Немец вскрикнул и стал валиться на землю, а из ушедшего на восток ядовитого облака выступили русские солдаты. С перекошенными, изуродованными лицами, выпученными глазами, обожженными глотками, обмотанные тряпками, они не могли кричать, а шепотом хрипели, кашляли и хаотично палили перед собой. Они были страшны, как восставшие мертвецы, но Павел Матвеевич Легкобытов почувствовал родство и пошел вместе с ними, так же кашляя и хрипя, шатаясь, чувствуя, как что-то разрывается, лопается у него внутри. Он не мог ничем им помочь, он не догадался захватить с собой винтовку Фолькера, но она и не была больше нужна, потому что немцев на поле не осталось, а русские все равно шли, и он хотел быть вместе с ними, чтобы только не остаться одному в этом огромном мире. Но все равно остался. После отчаянной слепой атаки солдаты попадали на землю и дышали, как выброшенные на берег большие рыбины, однако немцы уже отступили, скрылись за дымом и огнем подожженных стогов.

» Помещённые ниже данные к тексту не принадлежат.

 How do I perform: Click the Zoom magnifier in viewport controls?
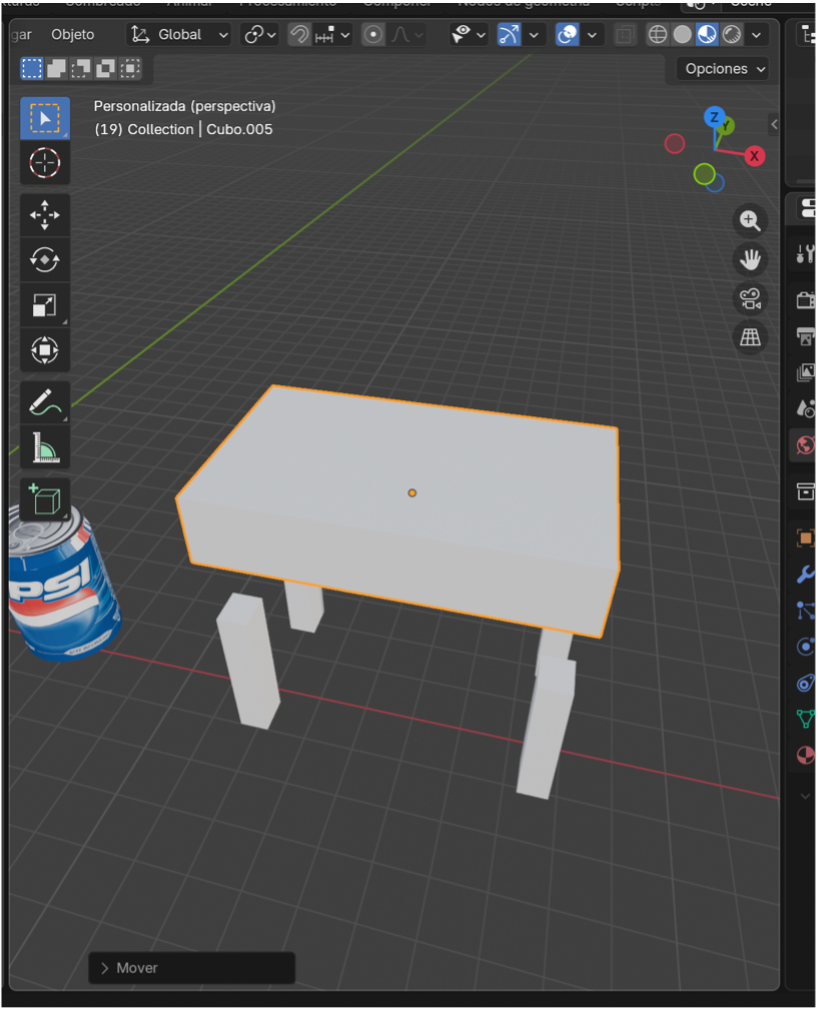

…Несколько часов спустя Легкобытов брел по опустевшему, сожженному хлором полю. Страшные картины открывались его взору. Молодой офицер с запрокинутой головой и открытым, кричащим ртом, с глазами, устремленными в небо, застыл у орудия. Солдат, совершенно как живой, наполовину вставил в орудие снаряд и с не отнятыми от него руками, стоя на коленях, вперил глаза свои с каким-то особым удивлением вверх, словно спрашивая: «В чем дело?!» Издали фигуры казались живыми, но когда Легкобытов подошел ближе, то увидел, что у офицера три четверти головы сзади оторваны, а у солдата выбит весь живот. Над полем летали птицы. Разрушенные, еще дымящиеся после пожара пустые здания, срезанные телеграфные столбы и деревья, изрешеченные пулями стены, зиявшие пустотой выбитые рамы и двери, дыры от снарядов, следы запекшейся крови, грязная вата, марля… и везде, везде одуряющий запах трупов.

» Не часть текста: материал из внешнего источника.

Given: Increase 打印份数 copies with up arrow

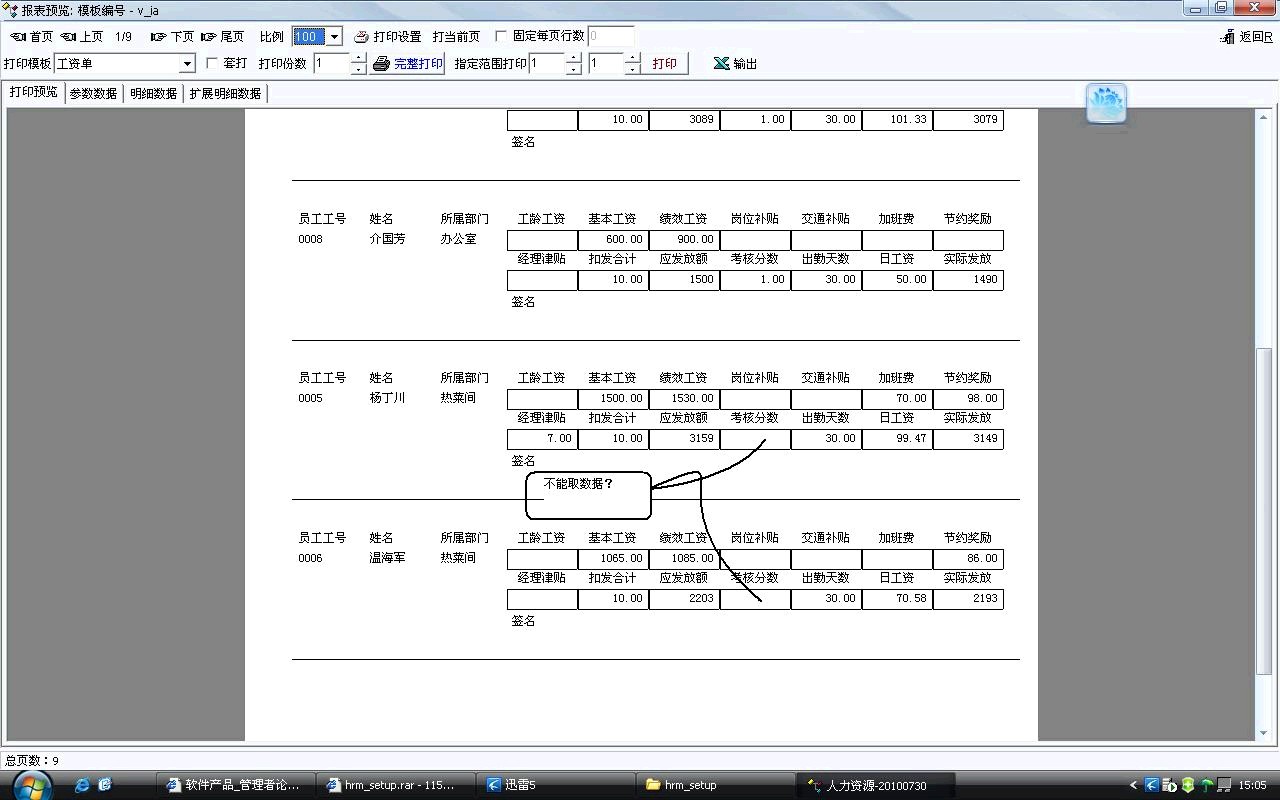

Он боялся увидеть среди этих несчастных Комиссарова, но встретил Алешу. В порванной, замызганной шинели пасынок шел по дороге с «зауэром» за спиной, такой несчастный, с мокрыми от слез глазами и прыгающими губами, что против воли Павел Матвеевич ощутил жалость, однако, превозмогая ее, сурово, как когда-то в лесу заставляя мальчишку гнать зверя, крикнул:

— Отдай ружье!

Алеша безропотно снял «зауэр» с плеча.

— Где твой командир? Почему ты не с ним? Ты должен быть рядом с ним!

Алеша дрожал и не говорил ни слова.

— Поехали со мной! Все, навоевался, хватит. Офицером он стать вздумал. Какой из тебя, деревенщины, офицер? Мать тебя ждет. В поле работать некому. Ну, иди ко мне, иди! — и резко стукнул ладонью по ноге.

Но Алеша замотал головой, попятился и исчез в сгустившихся осенних сумерках.